Rachel Stamp chronology
| Hey Hey Michael You're Really Fantastic (1996) | Bring Me The Head of... Rachel Stamp EP (1996) | My Sweet Rose EP (1997) |

= Bring Me the Head of Rachel Stamp EP =

Bring Me The Head of... Rachel Stamp 10" Vinyl

Madonna... Cher... Promo CD

Bring Me the Head of... Rachel Stamp EP is the first EP by British rock band Rachel Stamp. It was also their final release through major label WEA. It was released in November 1996 on three formats - CD single, Limited Edition 10" vinyl of 1000 copies and cassette. A promotional single was also issued to radio stations featuring the EP's first track, "Madonna... Cher...". Unlike previous singles, there was no promotional video made to promote the EP.
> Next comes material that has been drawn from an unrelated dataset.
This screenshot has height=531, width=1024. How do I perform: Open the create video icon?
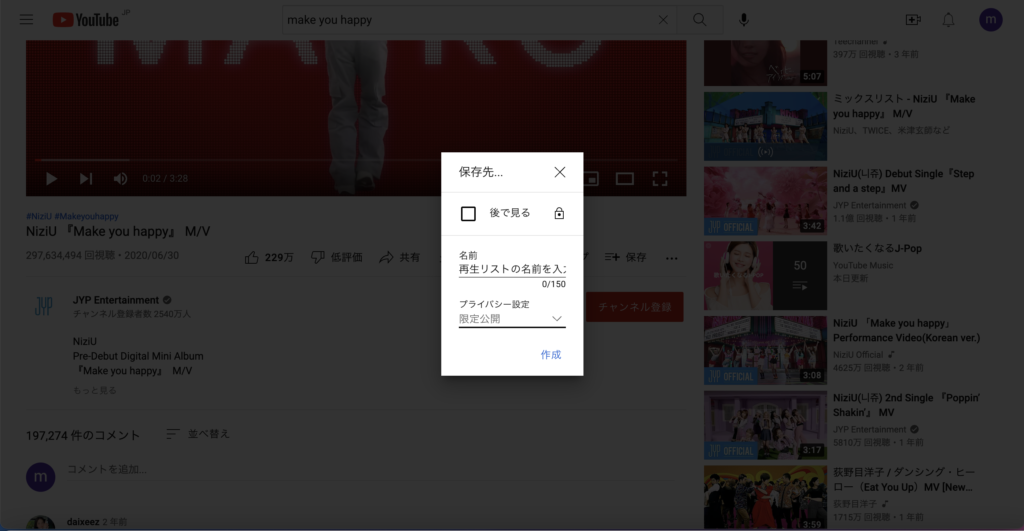[x=912, y=20]
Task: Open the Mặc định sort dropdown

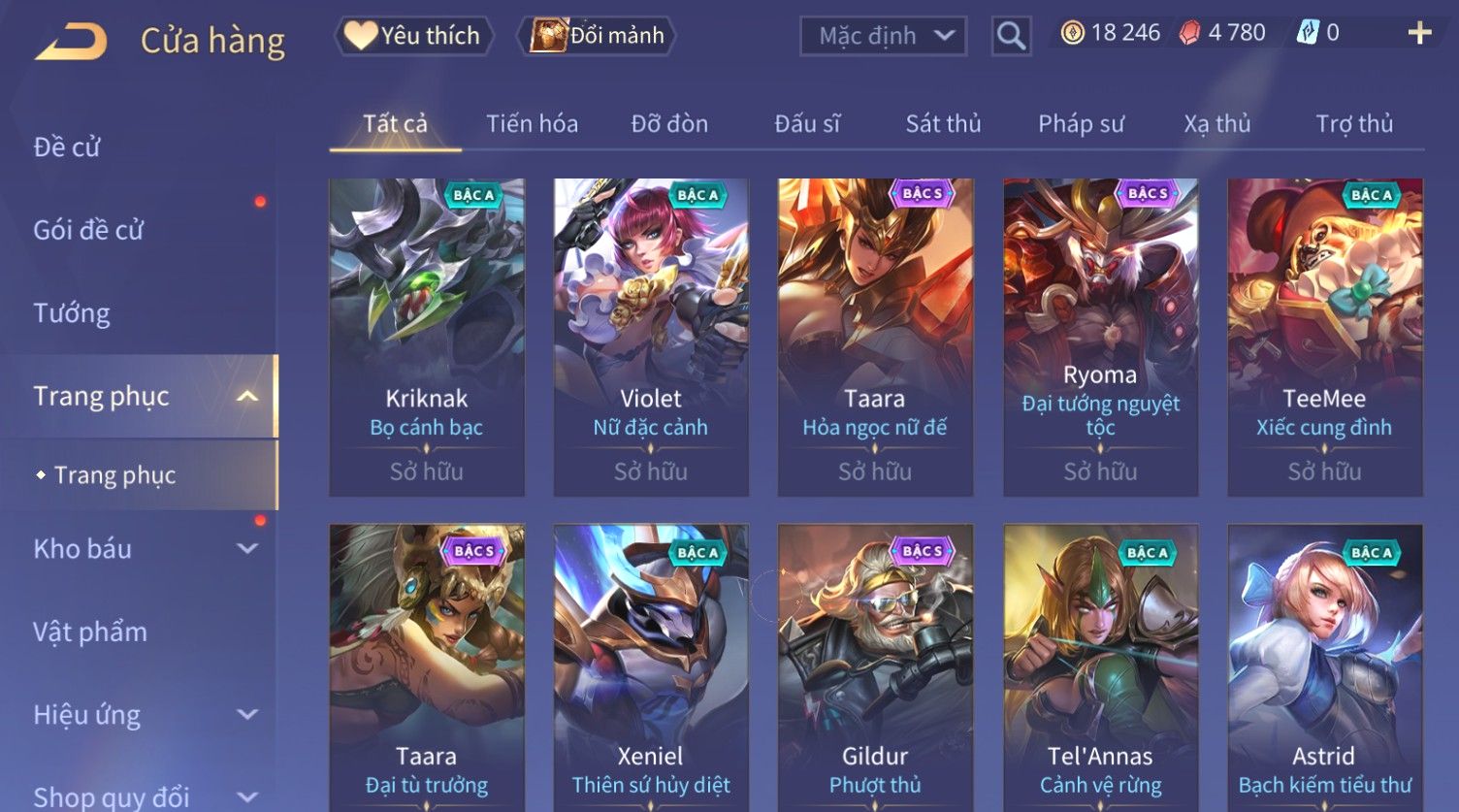Action: pos(883,36)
== CD single, 10" vinyl and cassette==
Released November 11, 1996

(WEA086CD/WEA086TE)

===Track listing===
1. "Madonna... Cher..."
2. "Tammy Machine"
3. "Every Night I Pray for the Bomb"
4. "Mike Rowe's Christmas Cupboard"

=== Facts ===
- The EP would be Rachel Stamp's third and final release through WEA
- Released on CD, Cassette and a numbered Limited Edition Lime Green 10" vinyl of 1000 copies
- The 10" has "I Hear Your Momma's Coming Home" etched on the centre ring of Side A and "My Wife's Out On the Razzle-Dazzle" on Side B.
- "Madonna... Cher..." was to be included on the band's unreleased WEA album, "Fight The Force of Evil". It later appeared on the band's Sweet Shop compilation. "Every Night I Pray for the Bomb" also appears on the CD version of the Rachel Stamp best of compilation - "Now I'm Nailed To Your Bedroom Wall, I've Only Got Myself To Blame" .
- "Tammy Machine" features Mike Rowe on backing vocals. The song features a dubbed live audience over a studio recording of the song.
- "Mike Rowe's Christmas Cupboard" is an instrumental that was written and recorded on the same day
- Front cover picture by Masoud Golsorkhi

==="Madonna... Cher..." promo CD single ===
Released November 1996

(WEA086CDDJ)
1. "Madonna... Cher..."

- To promote the release of the EP, a 1 track CD single of "Madonna... Cher..." was issued to radio stations around the UK.